[Dataset entries]
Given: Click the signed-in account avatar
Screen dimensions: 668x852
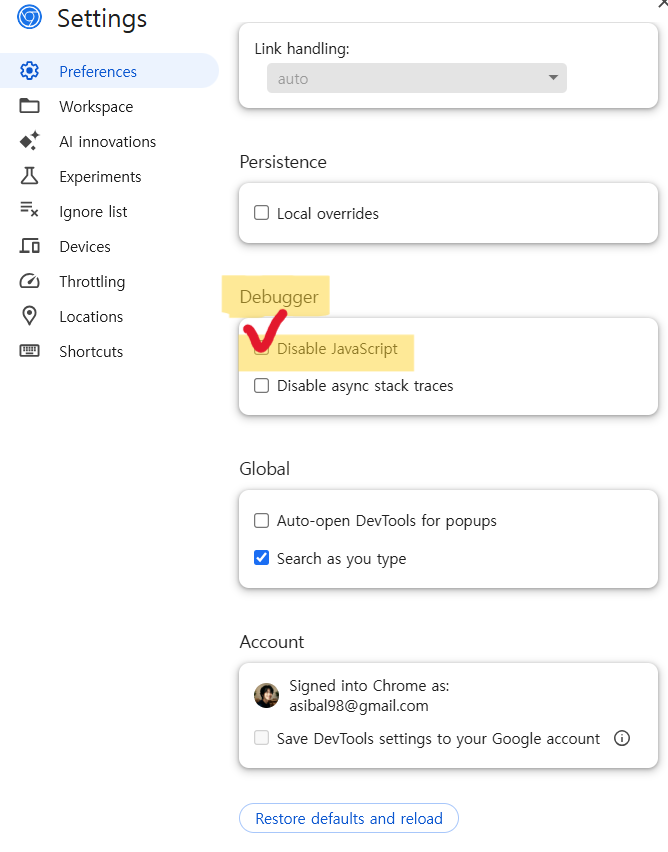Looking at the screenshot, I should click(266, 696).
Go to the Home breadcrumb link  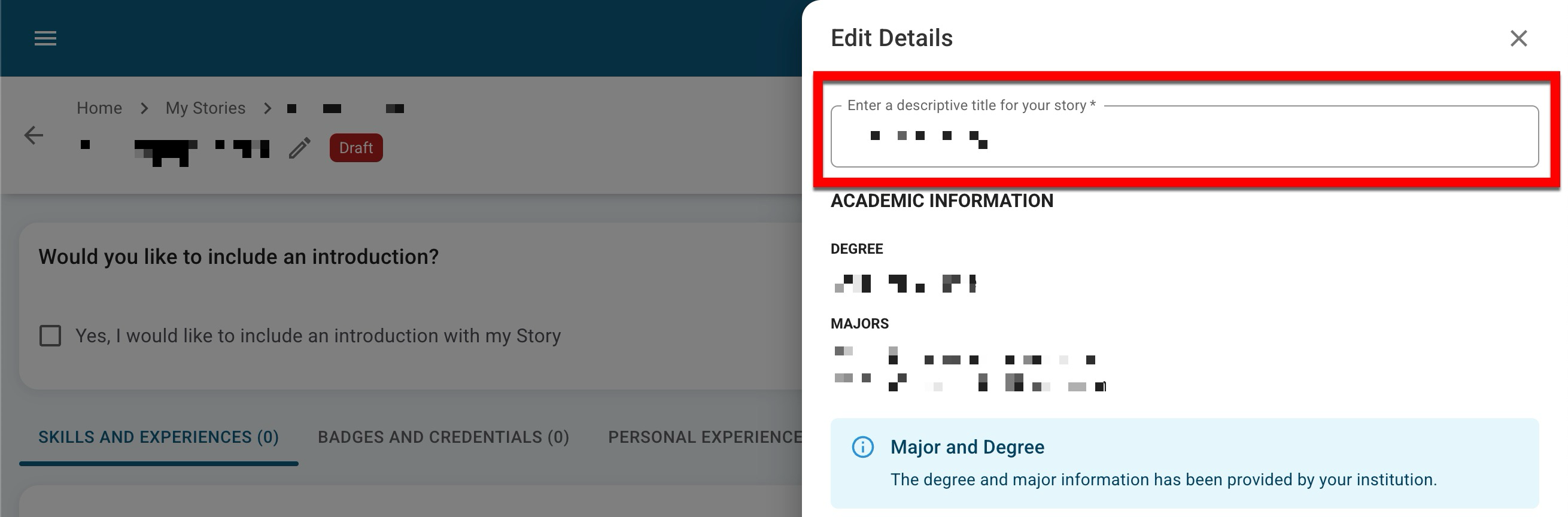pos(99,108)
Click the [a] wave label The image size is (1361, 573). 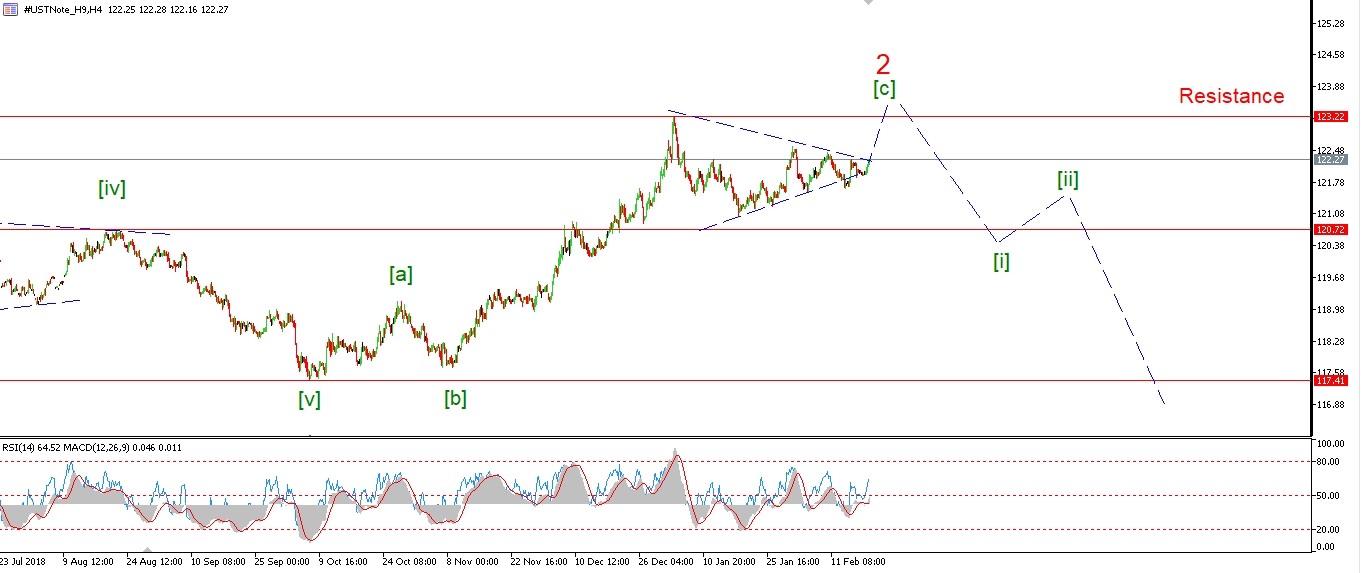401,275
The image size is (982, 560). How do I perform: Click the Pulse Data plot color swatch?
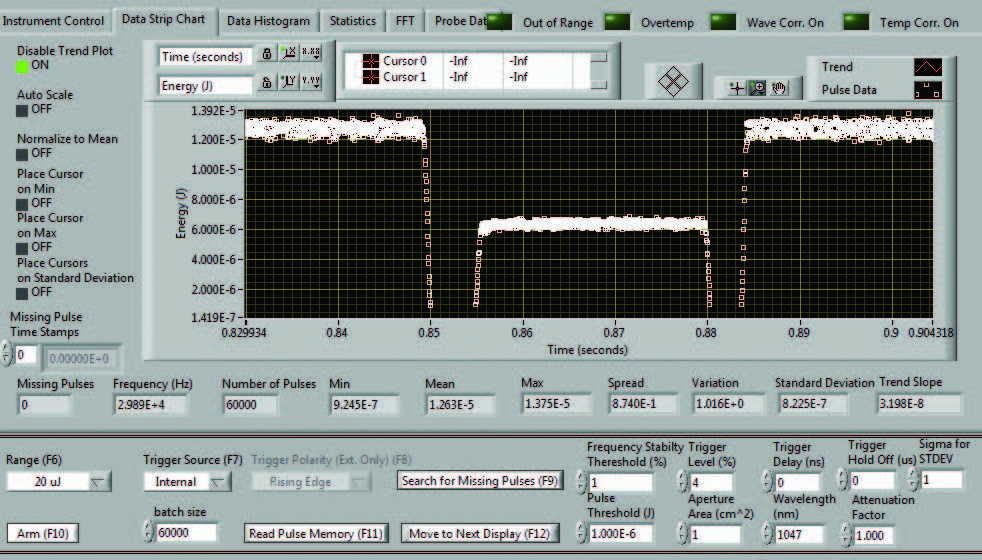927,90
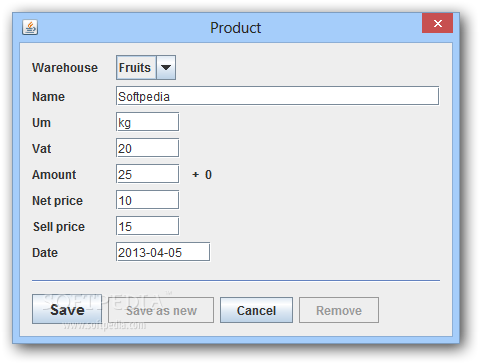
Task: Select the Fruits warehouse combo box
Action: pyautogui.click(x=146, y=68)
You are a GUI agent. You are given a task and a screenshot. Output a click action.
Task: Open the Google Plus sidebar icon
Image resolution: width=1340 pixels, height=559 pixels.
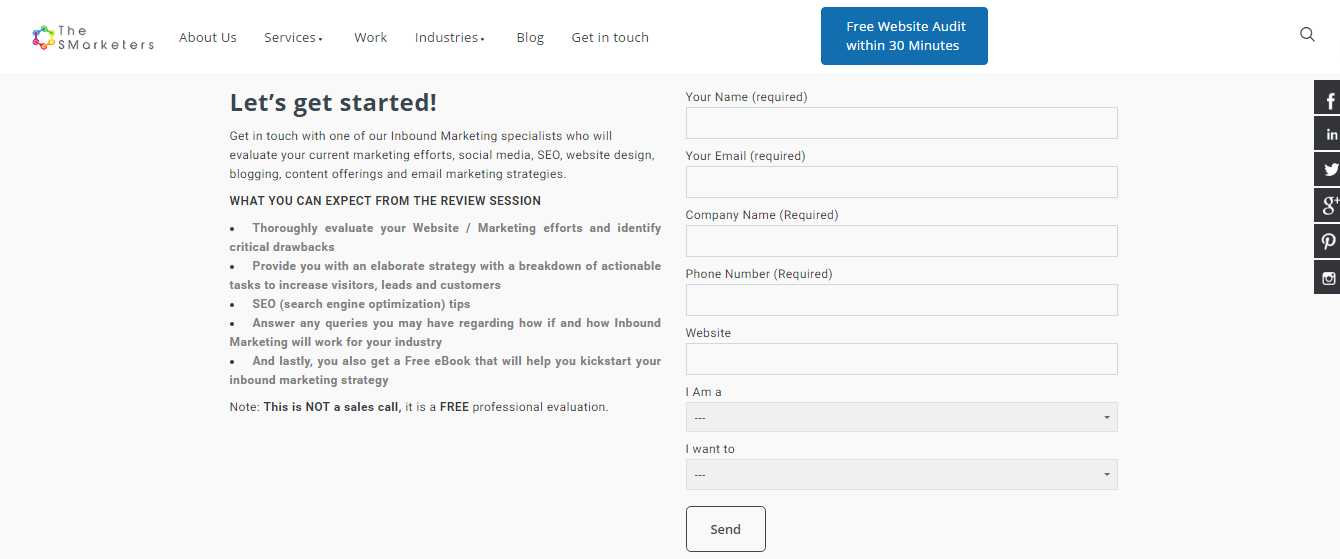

Assigned task:
Only the lines from the one that holds "You are a GUI" through the end of the records above should be printed again, exactly as they are. Leave out the pictures.

Written reply:
You are a GUI agent. You are given a task and a screenshot. Output a click action.
Task: Open the Google Plus sidebar icon
Image resolution: width=1340 pixels, height=559 pixels.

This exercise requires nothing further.